### Exercise objective
Lines containing "agent": state how many there are in these entries, and write only that number.

### Entries supplied

--------------------------------------------------

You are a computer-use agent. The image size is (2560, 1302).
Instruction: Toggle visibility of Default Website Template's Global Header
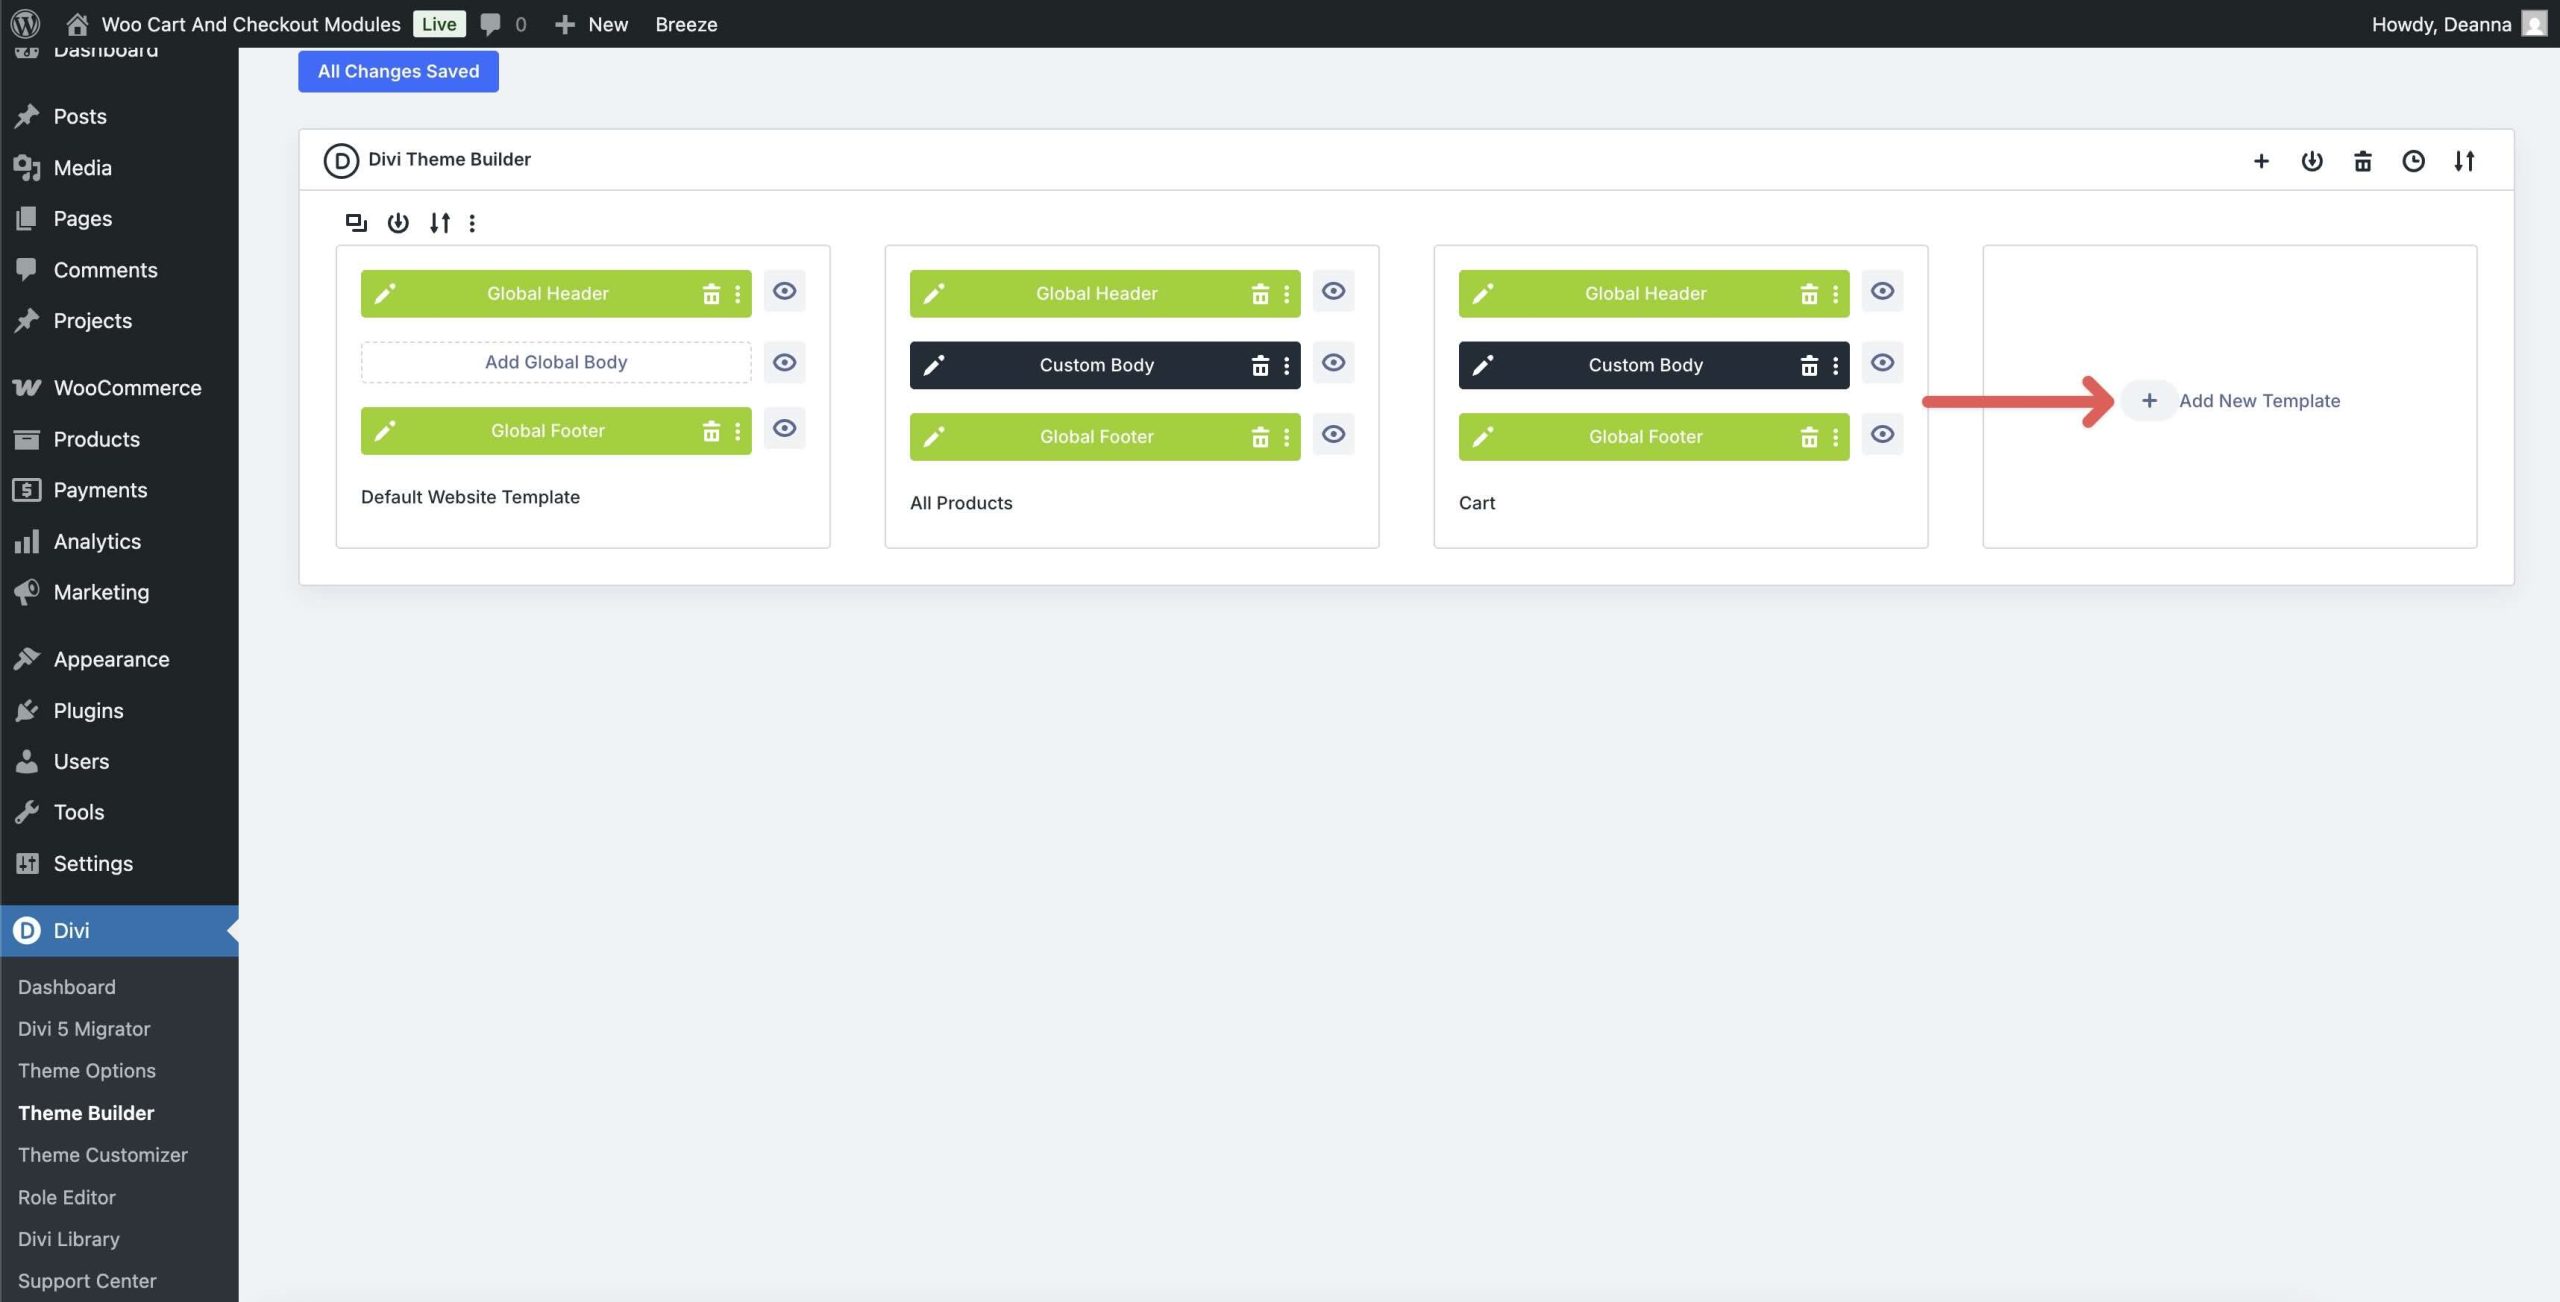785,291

--------------------------------------------------

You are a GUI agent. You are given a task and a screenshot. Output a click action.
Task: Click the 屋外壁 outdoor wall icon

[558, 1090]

--------------------------------------------------

### Completed task
2